(Kali Ciesemier / For the…)
Spring, with its theme of renewal, is the perfect opportunity to shut the door on a dull past and find a fresh look. That makeup that made you a ringer for Linda Ronstadt, the light blue eye shadow that got you noticed at the Bon Jovi concert or the glitter you were wearing when you saw your first Spice Girls video? Retire it. If you're in a rut when it comes to shades, types and application techniques, it's time to shake things up.
But where to start? For advice, we turned to makeup expert Carmindy Bowyer from the TLC's "What Not to Wear."
"What Not to Wear" is in its ninth season and Carmindy (who goes by the single name) has been there since the beginning. She has worked with top magazines and has a makeup line called Sally Hansen Natural Beauty and a new book, "Crazy Busy Beautiful," that hit shelves March 30. She even does private 1½ hour make-up consultations in New York, where she is based.
"Between the show and being a makeup artist for over 20 years, I've done thousands of makeovers," Carmindy says. She says that her clients get into a rut primarily because they learned about makeup when they were in high school. "Then they kind of just went along with their life," Carmindy says. "And as they grow older, they hear about different trends as far as color, but they never update their makeup wardrobe in terms of the new formulas, picking the correct shades and learning how to apply things correctly."
Step 1: Out with the old
"Things change, technology changes and makeup has changed," Carmindy says. During a consultation, the first thing she does is clean out her client's makeup bag. "I get rid of all of the old junk," she says. This includes tossing mascara more than 3 months old and either cleaning or replacing brushes. ("One of the biggest sins in a makeup bag is that women don't clean their brushes," she says. The brushes "get really matted down, not applying makeup on the skin nicely, and are harboring lots of bacteria.")

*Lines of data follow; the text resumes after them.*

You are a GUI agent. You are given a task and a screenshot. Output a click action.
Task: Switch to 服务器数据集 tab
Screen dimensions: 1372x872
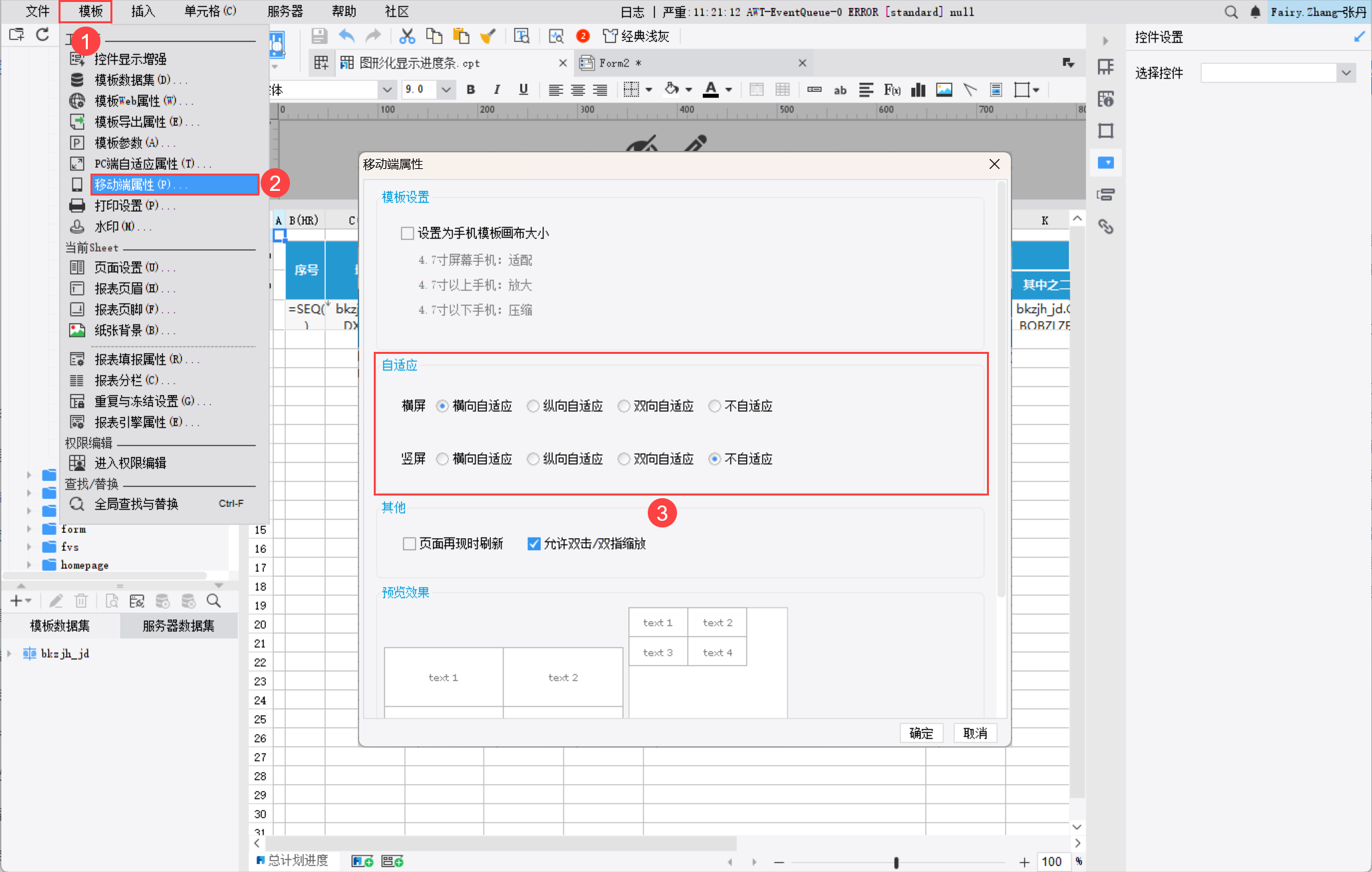pyautogui.click(x=178, y=626)
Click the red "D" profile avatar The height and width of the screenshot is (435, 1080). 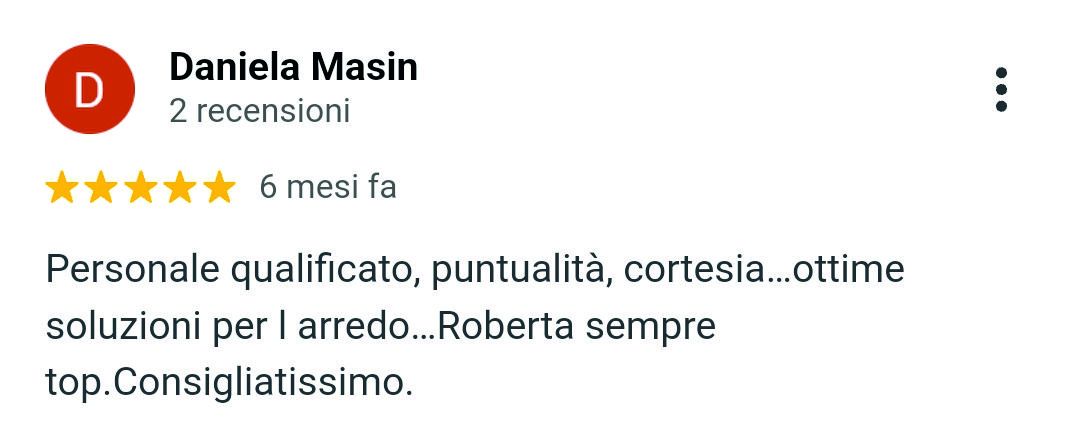[89, 90]
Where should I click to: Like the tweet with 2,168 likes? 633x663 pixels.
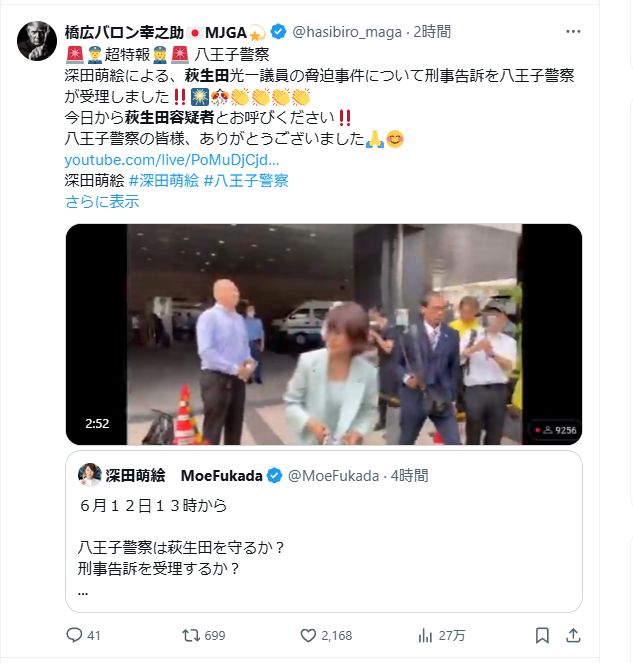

Next, get rid of any makeup that mattes the skin too much, or is too thick, heavy, chalky or opaque. "Like all of those powdery foundations," Carmindy says. "It makes your skin look dull, tired and old. It's all about light-reflecting now, seeing skin and light, sort of sheer, watercolor textures."
Under-eye concealers that are too thick and opaque "wind up looking muddy under there, and it settles into fine lines and creases." Apply concealer after foundation and use a formula that brightens, bounces light and seems to disappear into the skin. "That's much more modern," she says.
But the No. 1 thing that signals a makeup rut is colored lip liner. "Throw it away — it's a thing of the past," Carmindy says. "Women are using pinks, purples and browns and all of those crazy lip liners, and it looks wrong… although for a long-lasting red lip it's OK to use red lip liner with red lipstick." Colored lip liner is the hardest product to pry out of women's hands, Carmindy says, with the problem harking back to the '90s "when we were being bombarded with this set standard of beauty."
"In the '90s, women used to draw on this fake, perfect big lip. Well, lips are beautiful small, large, crooked, quirky — it doesn't matter," she says. She favors clear lip liners that will lock in lipstick to prevent it from bleeding and liners that highlight. She likes the lip shaper "Cupid's Bow" by Benefit, Guerlain's "Cupidon" lip liner/highlighter and Sally Hansen's "Invisible" lip liner. Put on liner first and then apply lip color.
Carmindy says that the 1970s were more about natural beauty, the 1980s about wearing crazy colors, and the 1990s about a super-model-perfect standard of beauty — "which doesn't exist." In the 2000s, it's all about makeup and makeup textures that enhance unique individual beauty, she says. "I'm very much against fixing flaws because I don't believe that women are flawed," Carmindy says.
Step 2: Do your homework
After throwing out the old, it's time to forge into the department stores and drugstores to purchase new products. But educate yourself first. Carmindy suggests reading makeover books and makeover blogs such as dailymakeover.com or stylecaster.com and watching makeover videos on YouTube or her own website videos.
"This way you'll be like ‘OK, so this is how I get my day face or this is how I get my five-minute face," she says. Write down the list of products you need and how to use them. Also, go to your dermatologist to find out which products and ingredients really will benefit your skin. "That way," Carmindy says, "You don't go to [a department store] and get sold on ‘Oh, it's a miracle cream!' for $300."